Everything Starts with Awareness

In 2020, Occupational Safety and Health Administration (OSHA) violations involving Powered Industrial Trucks (including forklifts) registered as the seventh-most common infraction for the year.  With such a high volume of violations, forklift safety is clearly a highly visible target that federal regulators have in their sights.  Are all of these citations written against willful safety violators?  We’d wager most likely not – it’s more probable that a large portion of these violators were not aware of, or not in the practice of, the full extent of safety regulations at play.  A fair number of violations involved no accidents or injuries at all, instead citing insufficient qualification or poor behavior observed by an inspector during a routine or surprise audit.      

This brings us to our first hidden hazard in forklift operations: lift truck operators, and all employees performing duties exposed to forklift traffic, have to be knowledgeable enough in forklift safety that they can actively identify and react to safety risks in real-time.  If employees are not given ample information, and if these topics are not reinforced continuously over time between formal training sessions, they will forget, and they will eventually make a mistake stemming from this blind spot in knowledge.  You may have some employees walking around now facing hazards that they’re not even aware of, because those hazards do not explicitly fall within training that they do receive, but that they certainly deserve to know about.  

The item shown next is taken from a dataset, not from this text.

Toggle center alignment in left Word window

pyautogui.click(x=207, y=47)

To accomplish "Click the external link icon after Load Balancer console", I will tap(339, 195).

OSHA has a tremendous amount of helpful data intended to keep forklift operators, adjacent staff, and business managers abreast of industrial fork truck safety topics.

Gambling on Compliance 

Let’s talk economics for a moment.  In one cost container, we have the costs associated with training and incentivizing safe employee behavior while operating forklifts.  In another cost container, we have the potential costs associated with an accident or lost-time scenario stemming from such unsafe behavior.  Business managers effectively must weight these two cost containers against each other, and decide for themselves how much to invest into the training container in an effort to stave off the risk container.  Different groups have different risk appetites, and so each settles this equation for themselves in unique ways.  Further, the reality of current OSHA staffing levels may result in a facility not receiving an inspection in many years, as OSHA does not have the resources for proactive audits.  These days, OSHA usually only comes knocking after a complaint or accident occurs.  As economic models go, business managers may be inclined to gamble on these conditions, reducing training efforts (costs) in an effort to find a cost floor, based on the presumption that their lucky track record is the result of overspending.  This gamble therefore becomes a hidden hazard, in short, firstly in arbitrarily influencing training expenses downward, and secondly in the knock-down effects this has in other business areas. 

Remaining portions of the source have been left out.